Non, ils ne comprennent rien. J'ai beau dire que je n'en ai rien à foutre, ils me répètent la même chose. C'est une boucle interminable, putain. Un mois que j'ai arrêté d'y aller, et ils ne l'ont remarqué que depuis trois jours.
Aucune séance ne m'a aidé. La psy me posait des questions débiles, et c'était répétitif au bout d'un moment, du genre "ça va mieux depuis la dernière fois ?", j'avais qu'à lui répondre, "oui, ça va mieux", parce que je n'avais rien d'autre à lui dire. Elle ne se montrait pas enthousiaste non plus donc pourquoi je devrais fournir le moindre effort ?
Évidemment que je veux guérir, mais bordel... pas comme ça. Je pense que personne comprend. Non. Ils ne comprennent rien, rien, rien, rien, rien, rien.

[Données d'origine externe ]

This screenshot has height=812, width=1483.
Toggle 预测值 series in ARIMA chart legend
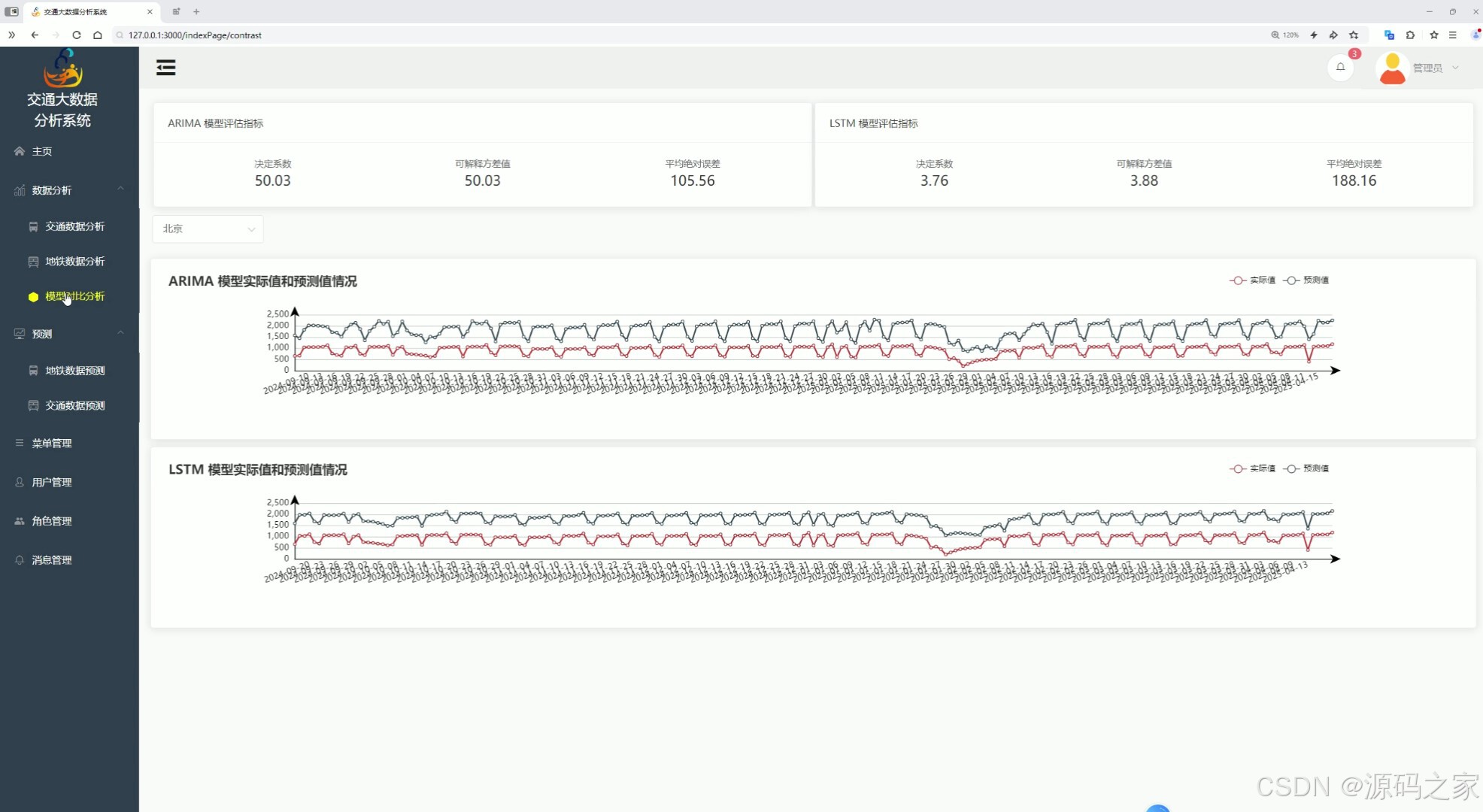[1315, 280]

Rien du tout de ce que ma tête me fait.

C'est interminable, interminable, interminable.

J'ai l'impression de courir, et puis, de pas être capable de m'arrêter. Non, c'est pas que je suis pas capable, c'est que je suis obligé de courir comme un con, dans le même chemin, depuis huit mois.

-"Ven, s'il te plaît, arrête, ça sert à rien. Je ne vais pas t'obliger à y aller si tu ne le veux pas."

Elle me suit pendant que j'accélère mes pas, mais je me sens soulagé d'entendre que j'aurai pas à repartir faire ces cours de silence ridicules.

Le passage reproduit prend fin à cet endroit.